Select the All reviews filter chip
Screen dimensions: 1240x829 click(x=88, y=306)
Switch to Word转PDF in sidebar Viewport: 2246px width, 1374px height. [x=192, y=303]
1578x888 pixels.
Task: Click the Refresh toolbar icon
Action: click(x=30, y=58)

+--

## About this task:
From the first line to the last, copy the records without alteration.

## Finished task:
Select the All reviews filter chip
Screen dimensions: 1240x829 click(x=88, y=306)
Switch to Word转PDF in sidebar Viewport: 2246px width, 1374px height. [x=192, y=303]
1578x888 pixels.
Task: Click the Refresh toolbar icon
Action: click(x=30, y=58)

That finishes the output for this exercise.